I confess that I have no ear for the mood of the electorate: I still don’t understand why any Republican since Eisenhower got more than a handful of votes. But for what it’s worth, I think the Philadelphia debate was a turning point. It’s still Hillary’s race to lose. She didn’t – and won’t -- make a fatal gaffe. But while the Clinton juggernaut seemed unstoppable the day before yesterday, she now seems vulnerable. Is this wishful thinking? The next few weeks, perhaps even the next few days, should tell.

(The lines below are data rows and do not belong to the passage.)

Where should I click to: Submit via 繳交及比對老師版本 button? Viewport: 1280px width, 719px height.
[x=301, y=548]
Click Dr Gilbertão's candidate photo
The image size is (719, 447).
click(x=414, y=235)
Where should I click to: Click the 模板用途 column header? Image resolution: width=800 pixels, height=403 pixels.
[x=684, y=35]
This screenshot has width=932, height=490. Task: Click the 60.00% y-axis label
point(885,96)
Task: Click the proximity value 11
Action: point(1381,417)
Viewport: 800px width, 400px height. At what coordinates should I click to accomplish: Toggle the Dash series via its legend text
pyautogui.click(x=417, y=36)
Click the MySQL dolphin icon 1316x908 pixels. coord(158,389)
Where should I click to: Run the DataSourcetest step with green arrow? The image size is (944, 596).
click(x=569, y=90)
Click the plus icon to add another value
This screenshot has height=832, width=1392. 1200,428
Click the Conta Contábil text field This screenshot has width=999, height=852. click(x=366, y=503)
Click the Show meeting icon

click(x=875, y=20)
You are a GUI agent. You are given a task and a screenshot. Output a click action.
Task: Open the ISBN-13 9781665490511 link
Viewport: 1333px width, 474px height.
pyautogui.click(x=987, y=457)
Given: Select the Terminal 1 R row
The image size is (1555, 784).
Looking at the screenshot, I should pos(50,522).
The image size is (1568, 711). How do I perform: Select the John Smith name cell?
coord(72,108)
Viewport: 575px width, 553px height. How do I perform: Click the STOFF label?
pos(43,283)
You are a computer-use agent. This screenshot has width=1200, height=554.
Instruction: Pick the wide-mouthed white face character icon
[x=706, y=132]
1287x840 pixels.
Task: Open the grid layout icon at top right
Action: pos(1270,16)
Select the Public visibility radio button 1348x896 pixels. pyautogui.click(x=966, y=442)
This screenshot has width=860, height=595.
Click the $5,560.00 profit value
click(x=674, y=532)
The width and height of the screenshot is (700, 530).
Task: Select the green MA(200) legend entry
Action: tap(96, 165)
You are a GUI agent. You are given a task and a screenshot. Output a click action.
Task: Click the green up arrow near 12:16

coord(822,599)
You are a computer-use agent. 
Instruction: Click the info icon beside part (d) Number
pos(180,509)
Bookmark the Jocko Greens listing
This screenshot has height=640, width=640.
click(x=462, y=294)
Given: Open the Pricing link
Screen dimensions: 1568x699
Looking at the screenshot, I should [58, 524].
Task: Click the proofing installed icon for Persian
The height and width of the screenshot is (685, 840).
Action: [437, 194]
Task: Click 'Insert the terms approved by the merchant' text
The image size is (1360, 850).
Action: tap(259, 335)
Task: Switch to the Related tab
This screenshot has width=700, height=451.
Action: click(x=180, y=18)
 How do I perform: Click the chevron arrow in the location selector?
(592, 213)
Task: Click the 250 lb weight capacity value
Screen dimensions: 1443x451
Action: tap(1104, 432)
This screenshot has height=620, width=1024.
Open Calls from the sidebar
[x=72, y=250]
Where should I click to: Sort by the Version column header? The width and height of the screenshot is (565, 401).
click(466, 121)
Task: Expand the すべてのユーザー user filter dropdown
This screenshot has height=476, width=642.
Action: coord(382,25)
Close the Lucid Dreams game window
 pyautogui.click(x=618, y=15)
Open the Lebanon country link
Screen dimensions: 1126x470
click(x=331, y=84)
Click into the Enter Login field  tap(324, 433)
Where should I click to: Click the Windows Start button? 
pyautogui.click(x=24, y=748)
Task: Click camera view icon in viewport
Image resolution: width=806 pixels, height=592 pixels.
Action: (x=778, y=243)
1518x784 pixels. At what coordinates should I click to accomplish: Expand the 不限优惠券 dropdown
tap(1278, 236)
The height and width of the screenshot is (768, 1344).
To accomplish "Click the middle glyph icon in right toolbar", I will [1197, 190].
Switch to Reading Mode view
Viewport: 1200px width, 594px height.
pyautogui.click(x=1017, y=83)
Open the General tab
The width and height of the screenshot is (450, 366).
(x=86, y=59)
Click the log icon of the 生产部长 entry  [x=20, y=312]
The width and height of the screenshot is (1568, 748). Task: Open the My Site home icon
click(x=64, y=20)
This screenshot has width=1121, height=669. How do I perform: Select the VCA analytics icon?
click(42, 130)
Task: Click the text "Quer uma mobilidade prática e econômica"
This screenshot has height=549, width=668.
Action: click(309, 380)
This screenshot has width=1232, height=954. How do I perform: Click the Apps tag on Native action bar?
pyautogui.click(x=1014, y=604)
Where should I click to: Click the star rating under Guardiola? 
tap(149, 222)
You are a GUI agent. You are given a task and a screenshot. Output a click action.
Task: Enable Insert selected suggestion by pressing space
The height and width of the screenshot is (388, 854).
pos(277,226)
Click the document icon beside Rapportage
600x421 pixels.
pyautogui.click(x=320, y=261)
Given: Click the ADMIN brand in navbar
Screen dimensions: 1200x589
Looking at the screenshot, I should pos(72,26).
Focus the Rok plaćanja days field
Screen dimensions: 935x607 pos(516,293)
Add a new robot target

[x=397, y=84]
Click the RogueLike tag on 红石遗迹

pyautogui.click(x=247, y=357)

NOTE: The other debate highlight, besides Clinton’s Clintonizing on drivers’ licenses, was Dennis Kucinich’s claim in response to a Tim Russert question that he once saw a UFO. If only the rest of what he had to say got as much attention! The debate could have been better in other ways too. It would have been better if Mike Gravel had been there. After all, he’s the one who spoke ill of Hillary (and of the other Clintonites) first. No one pillories Hillary better. It would have been better too if somebody had pointed out that notwithstanding his self-congratulations, Bill Richardson’s position on the war is not the best of all the candidates: it’s the third best, after Kucinich’s and Gravel’s. It would have been better if Dennis Kucinich’s repeated efforts to talk about impeachment hadn’t been so thoroughly ignored. It would have been better if someone, anyone, had mentioned Israel, the nine hundred pound gorilla in the room, when the topic was Iran. Still, the October 30 debate was quantum levels better than its predecessors – not just as entertainment, but for its content as well. Perhaps it will turn out to have been a welcome turning point too.